Por. Mariana Aragón Mijangos
En Verdad y mentira en la política, Hannah Arendt expuso ampliamente que la verdad y la política nunca se han puesto de acuerdo porque no comparten intereses: mientras la primera simplemente es y su misión acompaña a la justicia, la segunda desea ganar. A unos días de concluir un 2021 trepidante y complejo, observo cómo pese a los muchos recursos y fuentes informativas con las que contamos, visiones fundamentalistas se adueñan de la tribuna pública para emitir juicios y posicionamientos en blanco o negro. No sólo hablo de México, es una tendencia alarmante a nivel global.
Y es que la verdad no son creencias, ni opiniones, mucho menos imposiciones de una única y entera verdad hegemónica. De esto siempre hay que desconfiar, aunque lo diga el Papa, la ONU, el presidente o la propia familia. No demos nada por sentado sin realizar un ejercicio deliberativo.

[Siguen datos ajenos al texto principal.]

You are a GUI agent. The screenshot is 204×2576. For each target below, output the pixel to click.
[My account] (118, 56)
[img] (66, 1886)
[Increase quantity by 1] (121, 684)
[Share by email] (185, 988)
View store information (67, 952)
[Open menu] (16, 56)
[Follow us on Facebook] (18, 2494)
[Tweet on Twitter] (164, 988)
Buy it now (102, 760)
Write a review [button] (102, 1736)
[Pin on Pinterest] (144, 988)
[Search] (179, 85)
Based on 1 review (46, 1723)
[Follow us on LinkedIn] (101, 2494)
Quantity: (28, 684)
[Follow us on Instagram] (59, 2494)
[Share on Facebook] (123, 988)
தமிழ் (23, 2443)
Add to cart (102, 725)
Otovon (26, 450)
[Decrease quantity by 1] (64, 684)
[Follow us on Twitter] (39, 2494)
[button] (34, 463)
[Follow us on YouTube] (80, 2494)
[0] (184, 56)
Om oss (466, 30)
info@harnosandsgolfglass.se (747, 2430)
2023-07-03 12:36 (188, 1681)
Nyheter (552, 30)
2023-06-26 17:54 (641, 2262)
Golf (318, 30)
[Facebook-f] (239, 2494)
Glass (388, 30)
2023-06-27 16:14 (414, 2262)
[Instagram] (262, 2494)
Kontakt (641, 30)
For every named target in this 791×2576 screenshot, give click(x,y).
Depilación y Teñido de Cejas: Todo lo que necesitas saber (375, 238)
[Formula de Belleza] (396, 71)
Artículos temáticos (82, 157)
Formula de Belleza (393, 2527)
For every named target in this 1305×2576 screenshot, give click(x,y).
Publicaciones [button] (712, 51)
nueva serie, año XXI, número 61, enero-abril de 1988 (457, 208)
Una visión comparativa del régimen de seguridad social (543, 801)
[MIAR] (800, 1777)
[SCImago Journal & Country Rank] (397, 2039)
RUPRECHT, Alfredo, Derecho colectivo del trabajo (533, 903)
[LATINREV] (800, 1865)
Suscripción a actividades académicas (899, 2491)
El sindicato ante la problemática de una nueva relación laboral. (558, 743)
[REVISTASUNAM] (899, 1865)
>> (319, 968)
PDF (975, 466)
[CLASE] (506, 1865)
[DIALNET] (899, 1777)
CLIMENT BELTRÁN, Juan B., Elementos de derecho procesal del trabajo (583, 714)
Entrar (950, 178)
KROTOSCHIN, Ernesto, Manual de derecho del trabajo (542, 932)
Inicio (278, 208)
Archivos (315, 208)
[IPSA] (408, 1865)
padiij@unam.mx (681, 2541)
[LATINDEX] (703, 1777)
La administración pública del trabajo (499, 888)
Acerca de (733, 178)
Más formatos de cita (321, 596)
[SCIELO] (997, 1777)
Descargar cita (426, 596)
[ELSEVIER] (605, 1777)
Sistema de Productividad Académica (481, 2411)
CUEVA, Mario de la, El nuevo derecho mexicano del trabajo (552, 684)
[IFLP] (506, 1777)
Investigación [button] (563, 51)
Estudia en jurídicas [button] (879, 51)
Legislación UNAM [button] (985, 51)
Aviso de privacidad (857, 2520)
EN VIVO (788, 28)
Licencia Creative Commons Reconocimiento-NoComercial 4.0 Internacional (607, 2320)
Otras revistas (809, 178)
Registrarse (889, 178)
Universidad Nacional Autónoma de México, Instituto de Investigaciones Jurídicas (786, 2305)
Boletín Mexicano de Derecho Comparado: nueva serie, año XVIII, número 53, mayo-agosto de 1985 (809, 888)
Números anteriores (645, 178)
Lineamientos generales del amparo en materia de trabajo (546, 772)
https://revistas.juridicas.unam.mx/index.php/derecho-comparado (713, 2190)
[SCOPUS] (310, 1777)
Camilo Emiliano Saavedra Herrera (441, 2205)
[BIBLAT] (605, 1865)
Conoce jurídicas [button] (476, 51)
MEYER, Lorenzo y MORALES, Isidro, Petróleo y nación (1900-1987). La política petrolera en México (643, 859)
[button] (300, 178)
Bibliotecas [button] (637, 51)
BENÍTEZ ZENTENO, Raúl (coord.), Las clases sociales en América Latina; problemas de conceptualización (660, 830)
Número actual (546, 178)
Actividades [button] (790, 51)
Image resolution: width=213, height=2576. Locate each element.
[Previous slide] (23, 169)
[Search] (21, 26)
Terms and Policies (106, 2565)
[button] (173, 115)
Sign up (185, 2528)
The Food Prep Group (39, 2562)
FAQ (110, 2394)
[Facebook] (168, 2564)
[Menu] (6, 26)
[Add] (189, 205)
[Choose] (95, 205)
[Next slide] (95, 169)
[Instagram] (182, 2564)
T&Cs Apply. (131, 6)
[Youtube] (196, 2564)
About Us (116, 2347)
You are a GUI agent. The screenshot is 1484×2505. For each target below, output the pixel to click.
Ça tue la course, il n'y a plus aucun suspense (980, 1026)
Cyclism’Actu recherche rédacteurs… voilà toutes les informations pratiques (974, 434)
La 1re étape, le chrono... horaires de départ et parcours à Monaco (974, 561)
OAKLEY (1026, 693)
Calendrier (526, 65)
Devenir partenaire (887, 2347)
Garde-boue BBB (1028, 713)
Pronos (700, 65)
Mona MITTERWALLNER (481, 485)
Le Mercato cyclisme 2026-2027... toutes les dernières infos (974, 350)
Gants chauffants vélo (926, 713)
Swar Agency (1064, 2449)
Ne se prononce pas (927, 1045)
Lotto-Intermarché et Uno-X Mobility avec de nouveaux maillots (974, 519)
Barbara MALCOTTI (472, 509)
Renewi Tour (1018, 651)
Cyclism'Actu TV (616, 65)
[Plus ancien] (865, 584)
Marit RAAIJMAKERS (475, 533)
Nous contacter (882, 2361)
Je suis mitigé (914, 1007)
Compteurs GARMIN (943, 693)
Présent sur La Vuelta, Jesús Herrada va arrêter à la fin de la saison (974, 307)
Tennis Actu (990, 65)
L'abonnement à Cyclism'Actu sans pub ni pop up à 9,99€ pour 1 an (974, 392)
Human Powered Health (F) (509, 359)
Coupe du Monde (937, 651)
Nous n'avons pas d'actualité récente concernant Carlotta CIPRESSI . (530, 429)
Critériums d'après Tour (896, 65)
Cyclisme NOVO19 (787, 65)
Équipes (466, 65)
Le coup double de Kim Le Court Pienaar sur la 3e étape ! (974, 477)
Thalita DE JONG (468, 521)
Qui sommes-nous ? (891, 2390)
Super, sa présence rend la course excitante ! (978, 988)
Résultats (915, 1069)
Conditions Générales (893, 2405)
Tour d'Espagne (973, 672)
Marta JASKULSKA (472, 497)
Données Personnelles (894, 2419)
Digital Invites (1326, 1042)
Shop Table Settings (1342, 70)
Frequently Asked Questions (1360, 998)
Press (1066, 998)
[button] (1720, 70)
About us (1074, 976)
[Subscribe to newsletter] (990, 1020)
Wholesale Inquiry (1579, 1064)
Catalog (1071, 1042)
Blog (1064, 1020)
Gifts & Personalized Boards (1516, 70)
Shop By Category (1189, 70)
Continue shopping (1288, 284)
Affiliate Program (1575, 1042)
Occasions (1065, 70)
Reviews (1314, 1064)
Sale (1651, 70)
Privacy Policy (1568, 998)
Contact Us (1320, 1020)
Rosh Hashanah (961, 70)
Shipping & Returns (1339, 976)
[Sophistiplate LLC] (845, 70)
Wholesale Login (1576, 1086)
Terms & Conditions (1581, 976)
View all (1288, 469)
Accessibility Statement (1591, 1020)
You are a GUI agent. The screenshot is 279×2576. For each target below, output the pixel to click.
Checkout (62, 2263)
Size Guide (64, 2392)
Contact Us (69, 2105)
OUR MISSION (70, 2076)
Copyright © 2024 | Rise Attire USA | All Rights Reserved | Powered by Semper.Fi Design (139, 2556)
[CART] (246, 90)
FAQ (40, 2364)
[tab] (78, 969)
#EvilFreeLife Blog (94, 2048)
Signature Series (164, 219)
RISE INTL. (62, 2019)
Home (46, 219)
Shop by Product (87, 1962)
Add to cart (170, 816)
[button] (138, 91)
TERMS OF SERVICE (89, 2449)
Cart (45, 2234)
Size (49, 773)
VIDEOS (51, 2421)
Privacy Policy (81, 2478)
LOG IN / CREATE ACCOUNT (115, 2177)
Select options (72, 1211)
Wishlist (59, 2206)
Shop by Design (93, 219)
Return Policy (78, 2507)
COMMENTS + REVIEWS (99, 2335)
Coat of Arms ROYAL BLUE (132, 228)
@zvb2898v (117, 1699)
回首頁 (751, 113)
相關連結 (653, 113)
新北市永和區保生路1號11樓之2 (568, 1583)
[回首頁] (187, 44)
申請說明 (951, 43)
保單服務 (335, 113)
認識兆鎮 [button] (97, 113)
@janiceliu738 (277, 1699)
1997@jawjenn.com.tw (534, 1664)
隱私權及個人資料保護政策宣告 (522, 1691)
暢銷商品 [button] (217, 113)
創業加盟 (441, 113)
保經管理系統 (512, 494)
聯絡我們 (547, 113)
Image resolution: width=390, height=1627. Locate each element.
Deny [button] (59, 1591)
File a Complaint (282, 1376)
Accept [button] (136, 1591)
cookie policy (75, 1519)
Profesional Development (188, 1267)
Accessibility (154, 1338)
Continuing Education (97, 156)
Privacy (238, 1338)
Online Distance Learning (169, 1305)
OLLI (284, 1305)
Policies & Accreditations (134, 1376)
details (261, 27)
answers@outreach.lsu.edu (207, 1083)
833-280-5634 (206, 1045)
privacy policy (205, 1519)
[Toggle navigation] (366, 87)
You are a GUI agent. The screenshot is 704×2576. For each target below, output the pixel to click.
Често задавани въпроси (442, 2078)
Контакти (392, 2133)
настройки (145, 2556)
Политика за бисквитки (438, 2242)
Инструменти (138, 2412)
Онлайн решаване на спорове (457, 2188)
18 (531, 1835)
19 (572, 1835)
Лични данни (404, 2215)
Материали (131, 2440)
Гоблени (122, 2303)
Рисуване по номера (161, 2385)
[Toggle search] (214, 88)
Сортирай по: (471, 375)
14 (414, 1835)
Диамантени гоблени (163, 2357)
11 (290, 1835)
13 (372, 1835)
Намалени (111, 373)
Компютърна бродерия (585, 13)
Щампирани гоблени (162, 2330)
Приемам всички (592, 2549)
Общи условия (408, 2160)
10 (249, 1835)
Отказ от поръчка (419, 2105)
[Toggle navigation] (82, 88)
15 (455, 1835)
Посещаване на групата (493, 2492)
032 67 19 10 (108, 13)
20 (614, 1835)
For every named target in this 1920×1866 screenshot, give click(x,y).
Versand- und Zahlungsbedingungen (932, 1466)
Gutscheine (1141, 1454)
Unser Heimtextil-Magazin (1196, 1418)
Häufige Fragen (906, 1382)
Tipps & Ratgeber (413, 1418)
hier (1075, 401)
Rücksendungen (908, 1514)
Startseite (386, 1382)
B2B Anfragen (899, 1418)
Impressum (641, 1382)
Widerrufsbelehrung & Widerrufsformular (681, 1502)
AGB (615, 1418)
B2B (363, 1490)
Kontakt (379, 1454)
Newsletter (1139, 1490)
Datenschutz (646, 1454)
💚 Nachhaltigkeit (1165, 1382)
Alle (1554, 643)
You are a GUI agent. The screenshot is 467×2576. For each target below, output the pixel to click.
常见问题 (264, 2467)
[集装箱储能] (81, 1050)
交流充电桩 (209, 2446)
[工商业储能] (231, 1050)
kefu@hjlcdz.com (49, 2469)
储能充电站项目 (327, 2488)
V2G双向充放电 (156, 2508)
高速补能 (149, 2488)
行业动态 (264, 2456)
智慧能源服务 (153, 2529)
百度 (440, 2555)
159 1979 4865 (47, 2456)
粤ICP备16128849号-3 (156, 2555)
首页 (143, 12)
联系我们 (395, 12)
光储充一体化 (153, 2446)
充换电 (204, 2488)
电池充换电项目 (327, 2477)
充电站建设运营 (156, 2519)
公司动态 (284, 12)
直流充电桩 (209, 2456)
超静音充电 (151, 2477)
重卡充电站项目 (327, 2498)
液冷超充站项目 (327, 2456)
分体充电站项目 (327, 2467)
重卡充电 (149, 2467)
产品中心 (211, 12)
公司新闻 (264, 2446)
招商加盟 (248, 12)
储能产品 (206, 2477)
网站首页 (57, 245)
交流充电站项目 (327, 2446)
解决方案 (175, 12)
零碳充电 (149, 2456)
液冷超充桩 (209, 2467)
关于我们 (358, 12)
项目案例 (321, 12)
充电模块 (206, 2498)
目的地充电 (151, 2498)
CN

En redes sociales y sobremesas es especialmente evidente como defendemos nuestras ideas y juicios, como si la vida dependiera de ello, después de todo es parte de cuidar nuestro branding personal ¿no? El problema es que, en el momento en que el móvil es tener la razón por encima de entender la realidad, perdemos la oportunidad de aproximarnos a la verdad. ¿Qué tan seguido nos planteamos la posibilidad de errar?
Hace una semana, una frase retumbó en pleno AMLOFEST: “La revolución de las consciencias no tiene marcha atrás”. Coincido, pero esa revolución no precisamente tiene mucho que ver con la 4T, sino con los tiempos de cambio de paradigmas que estamos viviendo. Las relaciones entre los sexos están cambiando, el medio ambiente nos exige cambios también, y los sistemas económicos y políticos han fallado lo suficiente como para replantearlos de tajo.
Si la revolución de conciencias a la que se refiere el presidente López Obrador pasa por eliminar centros académicos como el CIDE, que tradicionalmente ha sido semillero del pensamiento crítico de este país, o por castigar presupuestalmente a adversarios políticos como al Consejero Presidente del INE, a costa de lo que esa institución significa para la fiabilidad de las elecciones y por tanto para la democracia de este país, o si se refiere a cerrar el diálogo a un monólogo que no se acepta discrepancias, aunque sean mínimas como en el caso de Aristegui y de Astillero, no estamos hablando de una revolución de consciencias, sino de un lamentable intento de alienación, porque simplemente no hay democracia sin diálogo, sin escucha, sin proceso deliberativo, ni sin pensamiento crítico.
Retomo nuevamente a la gran Hannah Arendt, quien sostenía que más allá de que el poder siempre sacrificará la verdad por el beneficio político, el mayor riesgo es que las mentiras destruyan el sentido común. Y es esto a lo que debemos estar alertas. Pero más allá del presidente, no deberíamos renunciar por lealtades mal entendidas a personas, instituciones o creencias personales; a la capacidad de pensar libremente y de buscar la verdad mediante el pensamiento crítico, pues la verdadera revolución de consciencias va mucho más allá de política y economía.
Se trata de salirnos de lugares comunes y redefinir ¿qué queremos de la vida? ¿Qué es lo que valoramos? ¿Para qué trabajamos? ¿Por qué necesito lo que necesito? ¿En qué creo?¿Qué puedo hacer para mejorar mi entorno? ¿Qué hay detrás de lo que me dicen? Son solo algunos de los cuestionamientos que podemos hacernos este diciembre. No perdamos la oportunidad de que la reconfiguración de paradigmas que estamos viviendo, se convierta en una verdadera revolución de consciencias.